→ Task to carry out: With pictures left out, output exactly the lines from the line holding "Instruction: Go to the POPULARNE section" through the end of the data, both included.

[Dataset items]
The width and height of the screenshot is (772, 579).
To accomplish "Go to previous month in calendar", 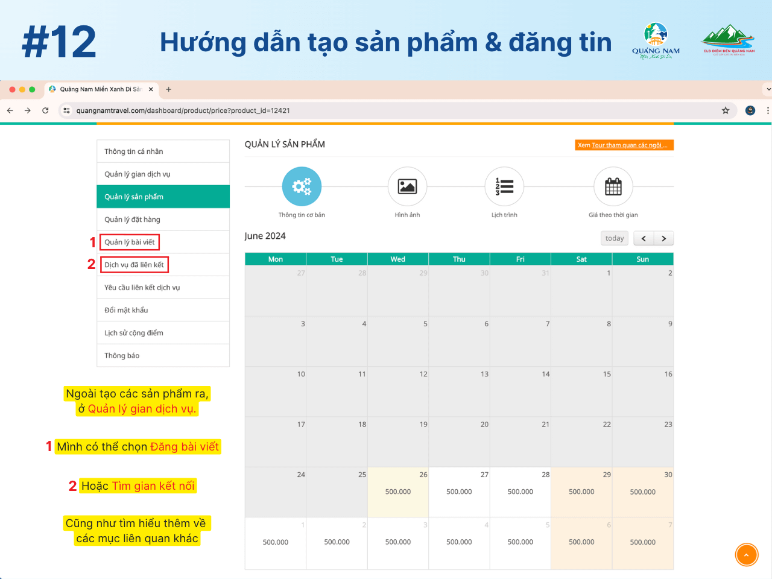I will point(644,238).
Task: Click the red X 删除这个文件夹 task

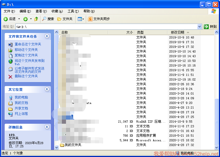Action: point(10,76)
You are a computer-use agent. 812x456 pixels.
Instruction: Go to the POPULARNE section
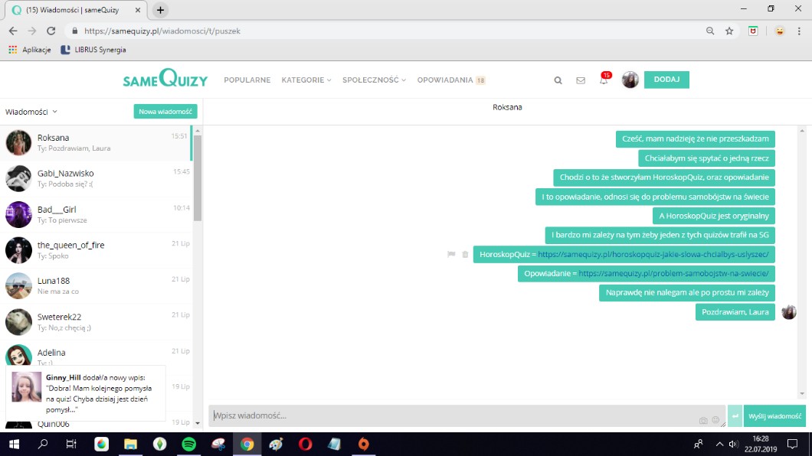point(247,80)
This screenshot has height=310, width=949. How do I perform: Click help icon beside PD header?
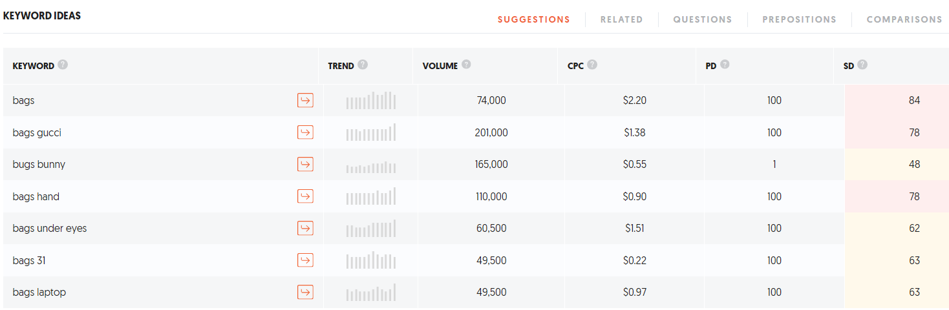pyautogui.click(x=725, y=65)
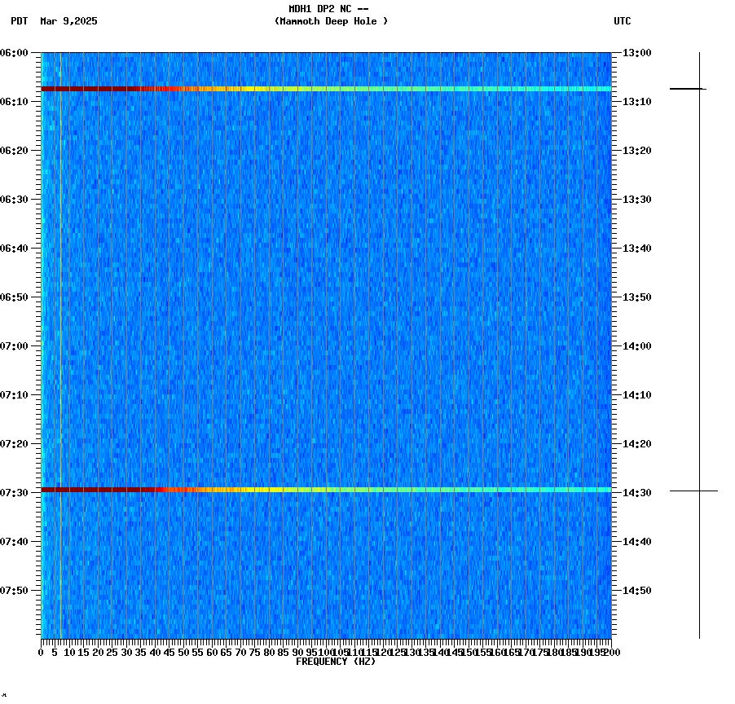
Task: Select the Mammoth Deep Hole subtitle
Action: tap(331, 22)
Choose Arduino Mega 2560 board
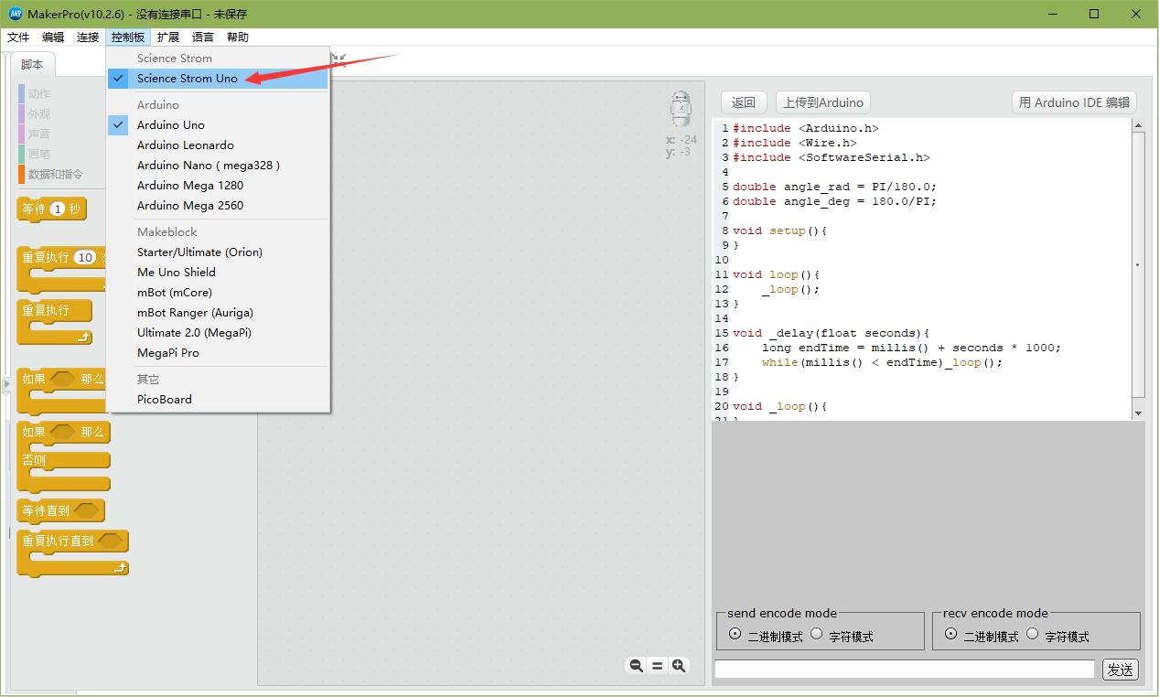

→ Exercise response:
Instruction: Go to the POPULARNE section
point(247,80)
This screenshot has height=310, width=949. How do I perform: Click help icon beside PD header?
pyautogui.click(x=725, y=65)
Task: Select the Mammoth Deep Hole subtitle
Action: tap(331, 22)
Choose Arduino Mega 2560 board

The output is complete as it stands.